A “true” adventure recounting Norwegian Jan Baalsrud’s escape from German captors during World War II, Arne Skouen’s Ni Liv is beautifully framed by shots in a Swedish hospital corridor. The opening one shows Baalsrud’s assisted entry following an almost unimaginable ordeal during which he nearly froze to death. The closing shot shows Baalsrud, assisted by flanking hospital staff, attempting to walk down the corridor, away from the camera. The camera pulls back as, up ahead, Baalsrud pulls away from those helping him and takes two or three steps on his own. How I wish the flashback that comprises most of the film was at the same expressive level as this conclusive shot.

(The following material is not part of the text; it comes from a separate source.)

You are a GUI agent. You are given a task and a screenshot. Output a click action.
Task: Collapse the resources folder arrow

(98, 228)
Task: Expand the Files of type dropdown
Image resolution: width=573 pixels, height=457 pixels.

Unfortunately, however, this is, overall, a tedious, overwrought melodrama, despite a fine passage or two and a smattering of real jolts to the heart. The black-and-white film, which is generally primitive in appearance, is made especially ridiculous by its intermittently eruptive score by Gunnar Sønstevold.

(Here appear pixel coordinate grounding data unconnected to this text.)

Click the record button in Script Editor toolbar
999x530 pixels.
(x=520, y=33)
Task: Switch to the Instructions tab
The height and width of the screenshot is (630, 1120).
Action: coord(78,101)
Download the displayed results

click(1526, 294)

Much of the action finds Baalsrud dodging German bullets and surviving blizzard conditions amidst Norway’s snow-covered mountains en route to neutral Sweden. A fine passage dramatizes his hallucinations as stress and cold tempt his slippage into insanity. A couple of expressionistic flurries cannot overturn, though, the prosaic and literal nature of most of this film.
Twenty-one years ago, Norwegian television conducted a poll to determine what homegrown film viewers considered the best one ever made. Ni liv garnered the most votes. It is still the case, apparently, that many Norwegians are fanatical about this film. One wonders what such people think of Ibsen and Hamsun—if, indeed, they think about such giants at all.